Harry Shearer says he has never seen The Simpsons, so he does not know whether the show’s 90s peak has aged well. The veteran voice actor still plays Mr Burns, Waylon Smithers, Ned Flanders and Principal Skinner, which makes the admission more striking than a routine nostalgia comment.
“I don’t know. I haven’t seen it,” he said when asked about the show’s longevity. He added that the series was “up and down” over the last 20 years, but he still enjoys “playing all these characters.”
Mr Burns stays his favorite
Shearer singled out Mr Burns as his favourite Simpsons character and said, “Pure evil is always best. When you play it, it’s a gift.” That kind of split-screen loyalty matters on a long-running series: he is still inside one of TV’s most durable voice-acting jobs while speaking about the show as someone who has deliberately kept his distance from watching it.
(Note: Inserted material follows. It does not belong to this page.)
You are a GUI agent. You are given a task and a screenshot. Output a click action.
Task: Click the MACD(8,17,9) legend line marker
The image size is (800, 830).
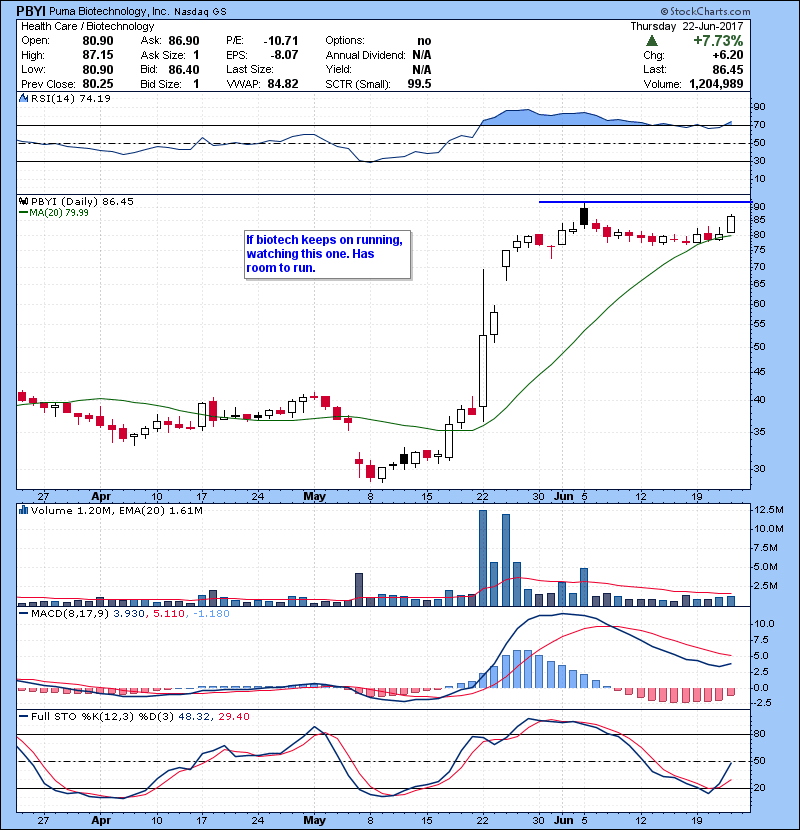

He also said the early days were more fun because the voice actors recorded together in the same room. “It was the reason I did this instead of some other television show where you’re pretty much limited to one character,” he said, adding, “I liked the idea of the variety of characters, and I still like that.”
Here Comes J Edgar! in 1994
Here Comes J Edgar! opens on 10 July at the King’s Head Theatre in north London, turning a one-off radio play from 1994 into a stage musical comedy. Shearer co-wrote it with Tom Leopold, and Bryan Batt stars as J Edgar Hoover, with original music by Peter Maltz.
The timeline is the point: a project that first appeared as a 1994 radio play is now moving to the stage after a long gap, with Shearer still working both sides of the same equation — voicing a landmark TV series while helping revive a separate character-driven piece for live performance.
Harry Shearer and TV work
Shearer has been publicly critical of The Simpsons over the last 20 years, but he did not frame that as a reason to quit. He said, “No, I still enjoy playing all these characters,” and the line explains why the job keeps going: the appeal is the range, not the viewing habit.
The practical takeaway is simple. He remains attached to the characters, but not to the audience’s rewatch culture, and that distance now sits beside a new stage run for Here Comes J Edgar! For viewers, the sharper question is not whether he keeps doing the voices; it is why he has chosen to avoid the show that made those voices familiar in the first place.